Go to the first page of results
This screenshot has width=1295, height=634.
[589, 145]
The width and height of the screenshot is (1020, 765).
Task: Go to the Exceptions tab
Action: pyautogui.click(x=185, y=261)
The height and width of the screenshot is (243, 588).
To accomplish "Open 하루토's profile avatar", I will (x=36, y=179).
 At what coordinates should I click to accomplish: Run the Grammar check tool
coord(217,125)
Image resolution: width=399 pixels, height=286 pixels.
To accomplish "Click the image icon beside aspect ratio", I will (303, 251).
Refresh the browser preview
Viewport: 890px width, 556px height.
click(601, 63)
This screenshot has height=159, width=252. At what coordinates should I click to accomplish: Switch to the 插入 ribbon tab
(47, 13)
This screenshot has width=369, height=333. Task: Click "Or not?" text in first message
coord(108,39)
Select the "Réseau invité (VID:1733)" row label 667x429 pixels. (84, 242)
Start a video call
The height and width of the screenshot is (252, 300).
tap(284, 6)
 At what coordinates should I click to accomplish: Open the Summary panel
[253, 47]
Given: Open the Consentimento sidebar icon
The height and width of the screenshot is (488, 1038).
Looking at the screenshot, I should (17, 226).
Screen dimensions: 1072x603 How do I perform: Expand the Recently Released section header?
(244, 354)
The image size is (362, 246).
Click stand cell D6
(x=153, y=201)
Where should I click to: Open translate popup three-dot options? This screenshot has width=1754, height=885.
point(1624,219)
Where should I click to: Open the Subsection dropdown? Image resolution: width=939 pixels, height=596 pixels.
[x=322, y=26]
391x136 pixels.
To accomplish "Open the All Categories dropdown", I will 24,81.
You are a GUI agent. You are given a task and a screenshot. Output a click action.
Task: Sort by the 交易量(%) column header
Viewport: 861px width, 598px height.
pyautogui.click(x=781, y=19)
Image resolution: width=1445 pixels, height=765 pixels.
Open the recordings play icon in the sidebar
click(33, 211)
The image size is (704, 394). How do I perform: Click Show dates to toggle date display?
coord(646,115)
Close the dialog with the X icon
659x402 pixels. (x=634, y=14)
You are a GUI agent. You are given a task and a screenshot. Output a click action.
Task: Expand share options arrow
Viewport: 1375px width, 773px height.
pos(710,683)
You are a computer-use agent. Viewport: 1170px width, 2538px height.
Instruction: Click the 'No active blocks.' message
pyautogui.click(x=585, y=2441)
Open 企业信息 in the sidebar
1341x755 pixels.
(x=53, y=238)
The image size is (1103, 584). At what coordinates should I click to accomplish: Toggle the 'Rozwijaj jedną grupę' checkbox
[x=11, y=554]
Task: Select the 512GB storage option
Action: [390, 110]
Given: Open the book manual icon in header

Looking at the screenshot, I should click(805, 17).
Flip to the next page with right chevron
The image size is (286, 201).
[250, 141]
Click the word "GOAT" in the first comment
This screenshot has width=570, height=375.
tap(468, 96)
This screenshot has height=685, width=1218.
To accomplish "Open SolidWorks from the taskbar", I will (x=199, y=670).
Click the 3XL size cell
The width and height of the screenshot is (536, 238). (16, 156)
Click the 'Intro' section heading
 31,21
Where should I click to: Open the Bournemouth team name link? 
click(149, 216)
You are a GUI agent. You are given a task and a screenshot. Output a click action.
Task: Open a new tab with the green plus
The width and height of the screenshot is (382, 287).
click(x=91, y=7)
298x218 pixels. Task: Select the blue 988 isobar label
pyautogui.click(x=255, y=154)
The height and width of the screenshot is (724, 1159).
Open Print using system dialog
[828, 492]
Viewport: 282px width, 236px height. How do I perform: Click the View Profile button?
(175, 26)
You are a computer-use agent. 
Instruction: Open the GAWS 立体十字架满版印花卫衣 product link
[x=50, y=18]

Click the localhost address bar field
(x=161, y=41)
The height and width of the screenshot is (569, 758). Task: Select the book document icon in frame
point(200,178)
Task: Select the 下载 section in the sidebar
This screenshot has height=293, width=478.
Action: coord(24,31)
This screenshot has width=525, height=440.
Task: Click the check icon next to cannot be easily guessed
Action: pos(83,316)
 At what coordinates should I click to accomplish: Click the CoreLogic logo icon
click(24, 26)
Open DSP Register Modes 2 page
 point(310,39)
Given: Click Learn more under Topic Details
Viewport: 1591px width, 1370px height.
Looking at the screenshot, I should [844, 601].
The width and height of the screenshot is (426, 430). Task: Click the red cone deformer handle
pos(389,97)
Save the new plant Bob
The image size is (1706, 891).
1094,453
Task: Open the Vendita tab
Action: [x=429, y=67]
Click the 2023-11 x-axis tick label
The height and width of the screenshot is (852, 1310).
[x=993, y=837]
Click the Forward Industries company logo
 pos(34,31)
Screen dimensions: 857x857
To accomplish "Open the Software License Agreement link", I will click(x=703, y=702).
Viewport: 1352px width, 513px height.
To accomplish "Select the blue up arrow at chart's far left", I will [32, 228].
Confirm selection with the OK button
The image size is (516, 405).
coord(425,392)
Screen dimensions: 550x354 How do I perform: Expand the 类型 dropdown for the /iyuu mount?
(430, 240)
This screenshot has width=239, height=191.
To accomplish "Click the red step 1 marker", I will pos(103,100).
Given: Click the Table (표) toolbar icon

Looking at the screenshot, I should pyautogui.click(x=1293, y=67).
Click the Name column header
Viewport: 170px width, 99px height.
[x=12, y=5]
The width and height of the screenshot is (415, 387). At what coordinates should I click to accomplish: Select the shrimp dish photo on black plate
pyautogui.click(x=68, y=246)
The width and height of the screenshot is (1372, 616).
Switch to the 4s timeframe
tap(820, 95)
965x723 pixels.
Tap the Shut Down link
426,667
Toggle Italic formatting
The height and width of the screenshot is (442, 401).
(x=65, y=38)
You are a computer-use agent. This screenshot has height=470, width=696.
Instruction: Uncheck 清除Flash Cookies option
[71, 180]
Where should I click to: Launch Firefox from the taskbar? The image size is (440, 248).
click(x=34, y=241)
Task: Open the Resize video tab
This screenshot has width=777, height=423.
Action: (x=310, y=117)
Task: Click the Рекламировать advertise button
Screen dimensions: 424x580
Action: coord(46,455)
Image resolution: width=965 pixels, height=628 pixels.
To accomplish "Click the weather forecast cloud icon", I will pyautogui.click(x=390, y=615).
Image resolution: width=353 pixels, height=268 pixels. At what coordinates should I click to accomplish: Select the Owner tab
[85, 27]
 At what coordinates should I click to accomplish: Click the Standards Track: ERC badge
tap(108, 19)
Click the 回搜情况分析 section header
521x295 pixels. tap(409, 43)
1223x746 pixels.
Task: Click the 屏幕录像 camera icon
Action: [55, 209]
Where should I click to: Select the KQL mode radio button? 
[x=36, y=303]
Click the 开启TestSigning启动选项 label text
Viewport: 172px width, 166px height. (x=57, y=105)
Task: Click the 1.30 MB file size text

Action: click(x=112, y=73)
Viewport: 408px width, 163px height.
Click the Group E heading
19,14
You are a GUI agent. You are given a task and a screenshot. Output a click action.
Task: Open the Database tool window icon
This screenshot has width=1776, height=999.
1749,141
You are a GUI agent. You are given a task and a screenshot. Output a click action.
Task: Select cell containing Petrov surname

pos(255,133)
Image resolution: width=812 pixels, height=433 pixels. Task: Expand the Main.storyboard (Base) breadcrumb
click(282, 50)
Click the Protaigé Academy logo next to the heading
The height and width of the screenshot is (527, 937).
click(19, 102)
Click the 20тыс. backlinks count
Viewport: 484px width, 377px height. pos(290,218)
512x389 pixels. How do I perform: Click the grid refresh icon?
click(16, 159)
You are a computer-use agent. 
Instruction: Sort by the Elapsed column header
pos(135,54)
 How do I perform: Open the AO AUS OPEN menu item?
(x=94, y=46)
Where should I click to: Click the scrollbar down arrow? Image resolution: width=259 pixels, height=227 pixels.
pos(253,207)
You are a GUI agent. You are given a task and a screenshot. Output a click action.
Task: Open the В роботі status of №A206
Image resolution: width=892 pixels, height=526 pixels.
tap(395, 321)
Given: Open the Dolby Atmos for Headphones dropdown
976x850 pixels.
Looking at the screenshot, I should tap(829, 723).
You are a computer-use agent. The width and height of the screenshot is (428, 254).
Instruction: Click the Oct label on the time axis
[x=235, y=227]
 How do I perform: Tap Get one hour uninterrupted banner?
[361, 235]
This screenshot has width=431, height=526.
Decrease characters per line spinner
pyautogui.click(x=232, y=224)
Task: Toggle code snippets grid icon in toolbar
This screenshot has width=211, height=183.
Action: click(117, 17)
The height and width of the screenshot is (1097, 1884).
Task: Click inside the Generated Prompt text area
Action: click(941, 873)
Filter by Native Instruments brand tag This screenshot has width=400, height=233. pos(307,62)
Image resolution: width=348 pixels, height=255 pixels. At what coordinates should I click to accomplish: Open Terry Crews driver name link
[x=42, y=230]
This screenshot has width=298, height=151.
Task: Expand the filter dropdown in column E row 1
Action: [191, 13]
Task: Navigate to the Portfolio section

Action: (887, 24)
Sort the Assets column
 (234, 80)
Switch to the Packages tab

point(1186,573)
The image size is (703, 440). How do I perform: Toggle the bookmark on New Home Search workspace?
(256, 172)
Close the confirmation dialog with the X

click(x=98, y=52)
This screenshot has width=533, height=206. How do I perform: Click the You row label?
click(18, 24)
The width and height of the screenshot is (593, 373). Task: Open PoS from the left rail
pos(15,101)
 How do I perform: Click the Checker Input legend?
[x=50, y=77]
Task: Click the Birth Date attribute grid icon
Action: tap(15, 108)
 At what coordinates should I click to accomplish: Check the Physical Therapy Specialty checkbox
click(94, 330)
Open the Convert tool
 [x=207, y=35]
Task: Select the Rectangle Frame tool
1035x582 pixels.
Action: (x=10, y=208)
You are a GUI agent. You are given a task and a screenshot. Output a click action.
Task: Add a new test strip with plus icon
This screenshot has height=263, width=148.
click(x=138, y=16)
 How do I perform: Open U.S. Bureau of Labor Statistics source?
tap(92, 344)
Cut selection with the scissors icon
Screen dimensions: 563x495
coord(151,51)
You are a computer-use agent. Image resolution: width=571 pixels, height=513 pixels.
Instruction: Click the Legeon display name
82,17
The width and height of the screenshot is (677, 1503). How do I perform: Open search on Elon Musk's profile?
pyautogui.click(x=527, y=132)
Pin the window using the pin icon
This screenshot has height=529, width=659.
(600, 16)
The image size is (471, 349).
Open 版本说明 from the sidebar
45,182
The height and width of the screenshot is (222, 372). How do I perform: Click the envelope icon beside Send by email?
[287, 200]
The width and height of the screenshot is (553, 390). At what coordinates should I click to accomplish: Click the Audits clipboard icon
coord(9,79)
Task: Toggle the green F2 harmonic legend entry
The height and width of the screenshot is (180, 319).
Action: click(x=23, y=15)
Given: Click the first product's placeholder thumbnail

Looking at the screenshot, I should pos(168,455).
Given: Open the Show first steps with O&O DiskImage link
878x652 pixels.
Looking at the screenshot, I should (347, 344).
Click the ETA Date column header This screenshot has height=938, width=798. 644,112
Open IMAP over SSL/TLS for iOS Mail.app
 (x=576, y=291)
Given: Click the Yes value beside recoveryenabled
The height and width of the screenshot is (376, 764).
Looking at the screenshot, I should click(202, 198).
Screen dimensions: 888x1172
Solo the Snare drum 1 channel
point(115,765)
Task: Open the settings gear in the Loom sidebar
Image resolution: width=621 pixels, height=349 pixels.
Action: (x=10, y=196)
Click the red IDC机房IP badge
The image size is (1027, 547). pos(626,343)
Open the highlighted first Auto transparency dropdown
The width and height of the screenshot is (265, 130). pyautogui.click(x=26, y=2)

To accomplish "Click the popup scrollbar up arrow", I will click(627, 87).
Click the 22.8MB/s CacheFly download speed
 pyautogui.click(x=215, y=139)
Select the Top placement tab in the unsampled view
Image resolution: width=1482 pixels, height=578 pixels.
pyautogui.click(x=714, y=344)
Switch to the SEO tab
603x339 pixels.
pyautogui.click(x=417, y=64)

+===+

What you need to do ▸ In the data above, arrange the lines from the line with "The image size is (362, 246)." to the line with "[x=322, y=26]" as a numbered list, leaving out blank lines.

Completed exercise ▸
1. The image size is (362, 246).
2. Click stand cell D6
3. (x=153, y=201)
4. Where should I click to: Open translate popup three-dot options? This screenshot has width=1754, height=885.
5. point(1624,219)
6. Where should I click to: Open the Subsection dropdown? Image resolution: width=939 pixels, height=596 pixels.
7. [x=322, y=26]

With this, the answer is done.